第13話 ソルト

 心のどこかで思っていた。


 この子は、果たして幸せになれるのだろうか。


 周りの目を気にする子。他人を優先する子。自分を大切にしない子。


 甘やかしたい大人に甘え、子供嫌いの大人には必要以上に近づかない。


 子供らしくない子供ではなく、自分がない子供。


 愛嬌振りまいて、いっつもニコニコしていて、騒がないし泣かないし、喧嘩もしない。


 とってもいい子。とってもいい子。


 僕から見たら。


 可愛らしい子ではなく、可哀想な子。


 この子は、果たして幸せになれるのだろうか。


 誰かが面倒見ないといけないんじゃないか。


 じゃないと、壊れちゃうんじゃないのか。






 やはりというか何というか、愛奈甘は僕を迎えに来たり、通学路で待ち伏せをすることは無かった。

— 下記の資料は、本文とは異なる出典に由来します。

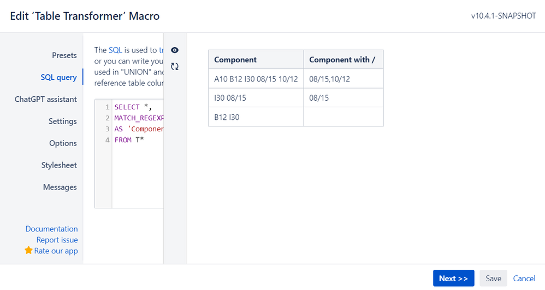Show the Messages tab
Viewport: 545px width, 290px height.
[60, 187]
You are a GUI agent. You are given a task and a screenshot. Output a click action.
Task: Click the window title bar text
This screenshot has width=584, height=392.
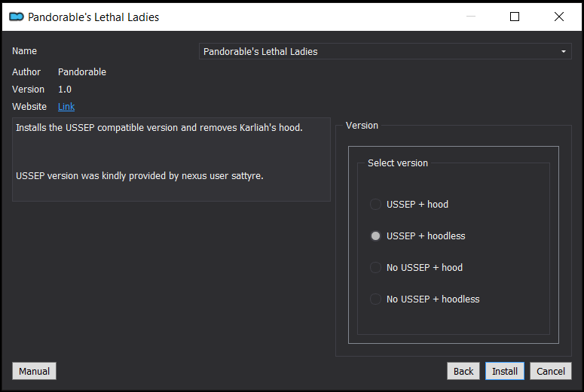(93, 17)
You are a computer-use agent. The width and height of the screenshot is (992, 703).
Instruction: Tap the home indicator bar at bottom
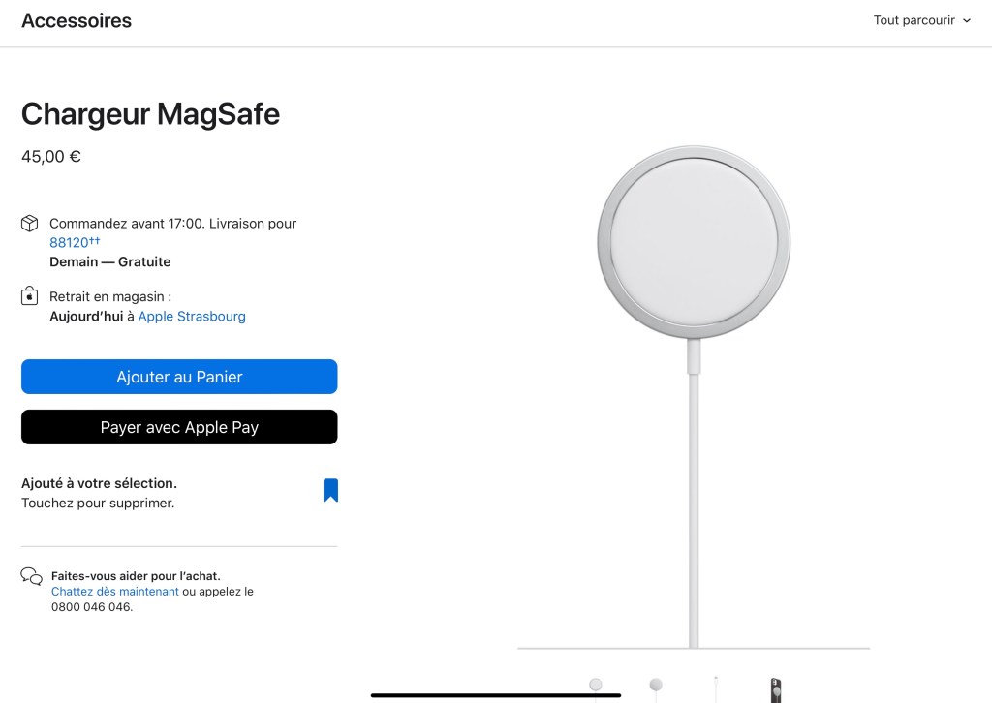point(496,694)
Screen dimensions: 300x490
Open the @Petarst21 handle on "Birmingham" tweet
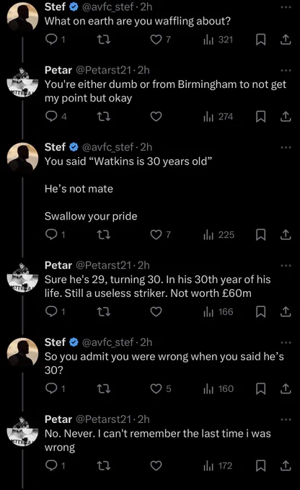[103, 71]
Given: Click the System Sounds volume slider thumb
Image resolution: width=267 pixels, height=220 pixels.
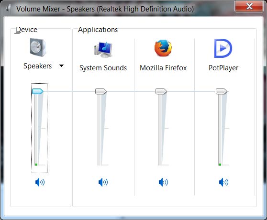Looking at the screenshot, I should click(101, 91).
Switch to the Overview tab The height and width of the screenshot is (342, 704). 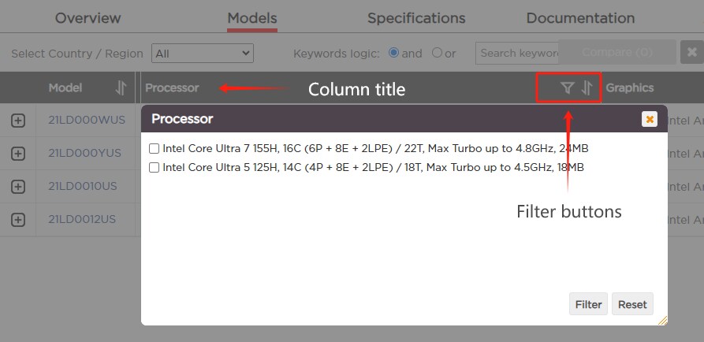[88, 18]
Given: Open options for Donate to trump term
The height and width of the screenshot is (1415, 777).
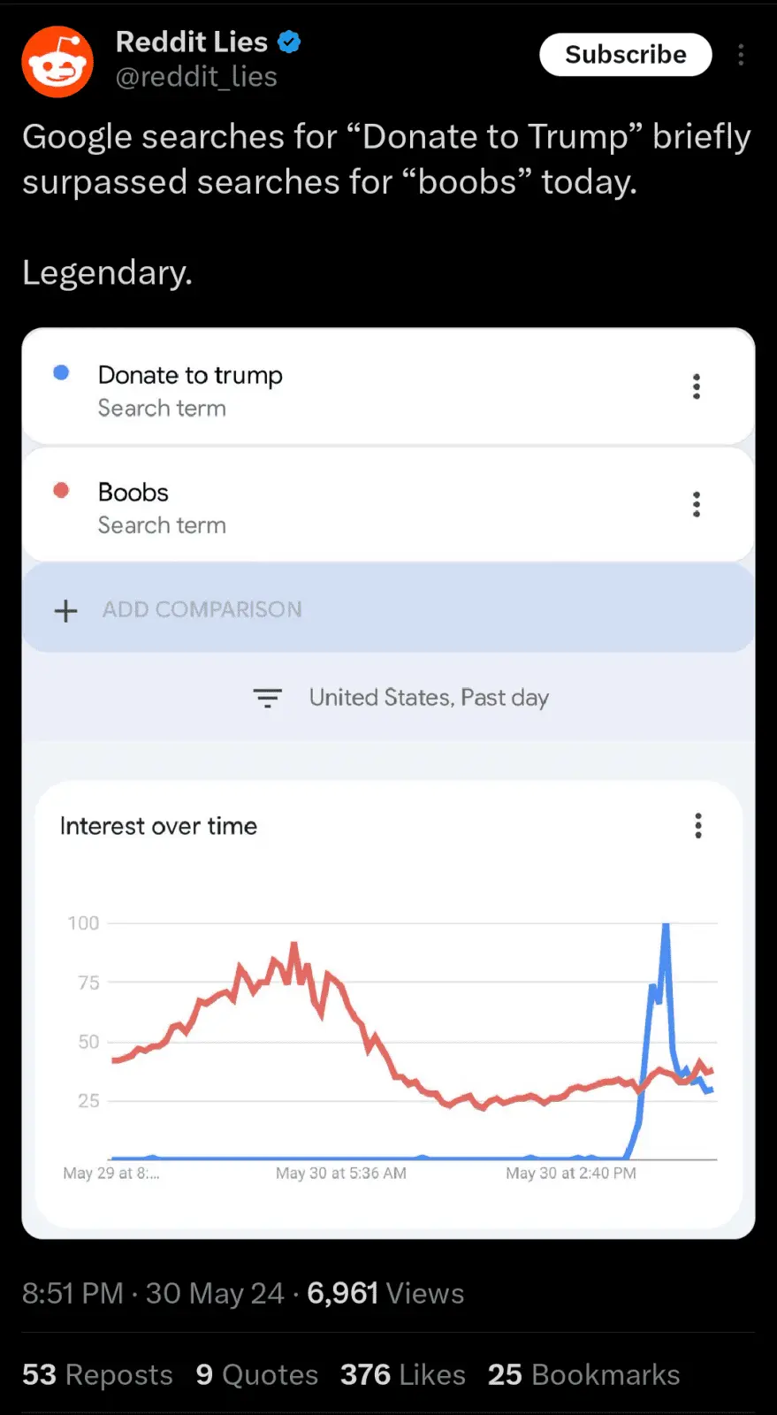Looking at the screenshot, I should click(697, 386).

 数日前ならありがたいと思うはずの静寂を、今だけは忌々しく思う。


 今日の天気は曇りのち雨。雪にはならないらしい。


 紗藤家に寄ったものの、愛奈甘はすでに登校したようで、返事は無かった。


 静かなのが逆に気持ち悪くなり、蓋をするようにイヤホン付けて、いつもより大きな音量で聴きながら歩いていると、


『バシッ』


と、肩を叩かれた。


 イヤホンのせいで足音が聞こえなかった。慌てて振り返ると、そこには……。


「よっ!音漏れすごいぞ」

「……………………直か」

「残念そうに言うなよなー………」

「悪りぃ。愛奈甘だと思った」


 残念ながら姪ではなかった。


 イヤホンの音を下げる。


「えっ?まだ喧嘩してんの!?」

「……………まぁな」

「記録更新じゃん」

「………何の?」

「愛奈甘ちゃんが佑暉から離れた日数記録」


 記録更新できて、嬉しいようなそうでないような。


 兄離れというか伯父離れは、個人的にとても嬉しいことではあるのだが、どう考えても良くない離れ方だ。

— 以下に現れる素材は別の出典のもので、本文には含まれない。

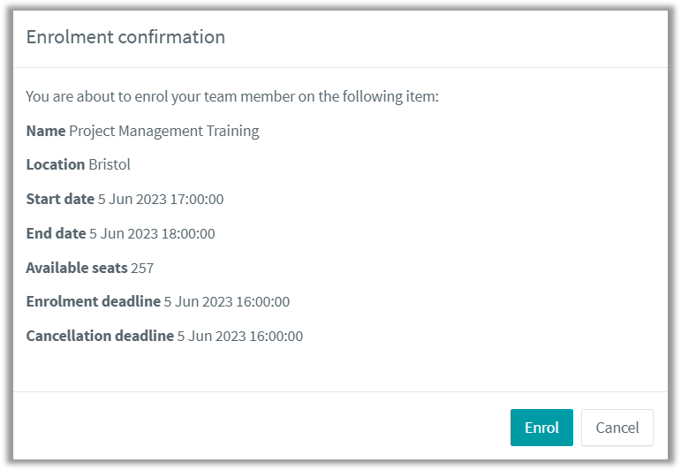Click the bold Name label

(46, 131)
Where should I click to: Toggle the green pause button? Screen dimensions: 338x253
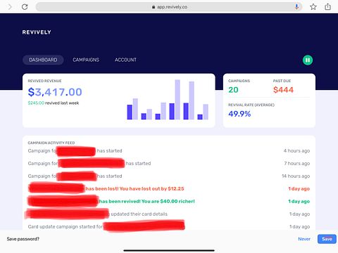(x=308, y=60)
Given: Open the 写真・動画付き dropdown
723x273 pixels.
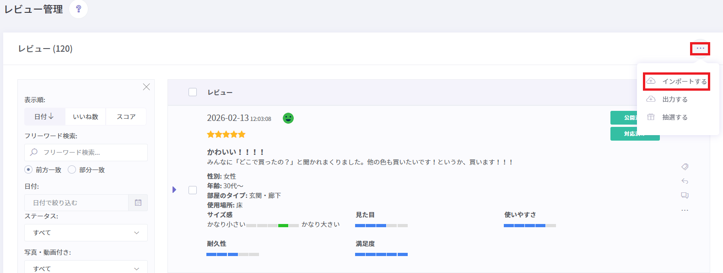Looking at the screenshot, I should [x=86, y=268].
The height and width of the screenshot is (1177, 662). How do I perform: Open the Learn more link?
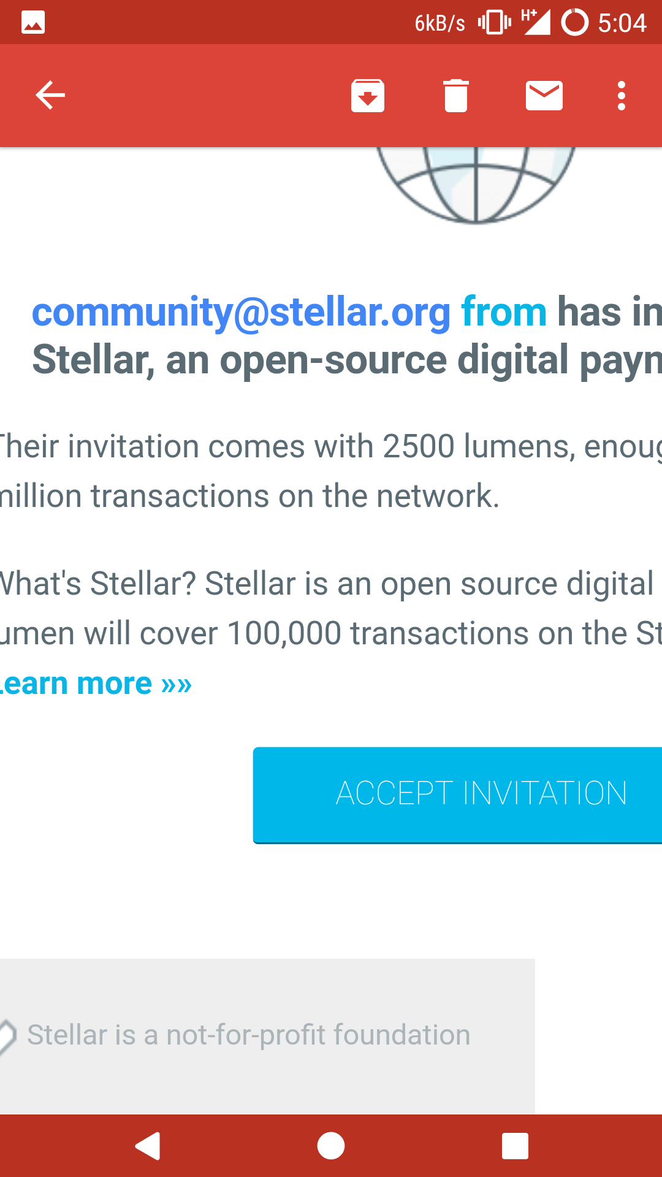[x=96, y=684]
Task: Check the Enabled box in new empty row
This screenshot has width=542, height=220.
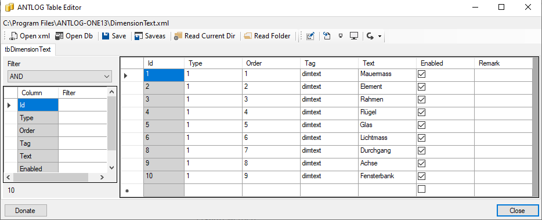Action: pos(421,189)
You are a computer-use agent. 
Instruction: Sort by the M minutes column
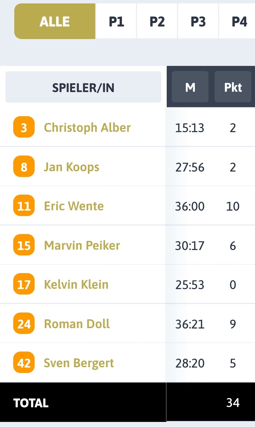click(190, 87)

「にしても珍しいな、こんなに長引く喧嘩するなんて。マジに何したんだ佑暉」

「黙秘権を主張します」

「ノリ悪いなぁ」


 「実は夜這いされて怒鳴った」なんて言ったらお前、クラスに限らず学校全体に言いふらすだろうが。


「ちょっと色々あってね」

「その色々がちょっとじゃねぇから聞いてんだよ。溜め込んでねぇでさっさと吐け!」

「昨日相談に乗ってもらったからいいよ」

「誰に?」

「姉貴」


 ひと段落したら、改めて礼を言わないといけないな。愚痴聞き係でもしますかね。


「あー、お姉さん帰ってきてたんだ」

「一昨日な」

「じゃあリビングでイチャイチャ出来なかったのかー。残念だったな。でもやっぱソファよりベットの方がいいぞ?」

「何がだよ。てか何でイチャつく事が前提として話が進んでるんだよ。あと残念じゃねぇよ」


 昨日も今日も、愛奈甘と話せなかったのは残念だが。


 自分から言っといて何だが、これ以上愛奈甘の話をするのはやめよう。決心が揺らぐ。


「直さ、部活辞めてからやたら登校時間被るよな」

「そうだな。朝練無いからギリギリでも別にいいんだが、一応元キャプテンだからな。ダラけてる後輩たちに、朝から喝入れてるわけよ」

「毎朝シバいてから教室来るもんな」

「言い方」


 直はケラケラ笑う。


 彼は元サッカー部部長のエースストライカーだった。過去形なのはもちろん引退したから。


 直は勝敗に執着しているわけではないが、サッカーでは誰にも負けたくない強い意志のある選手だった。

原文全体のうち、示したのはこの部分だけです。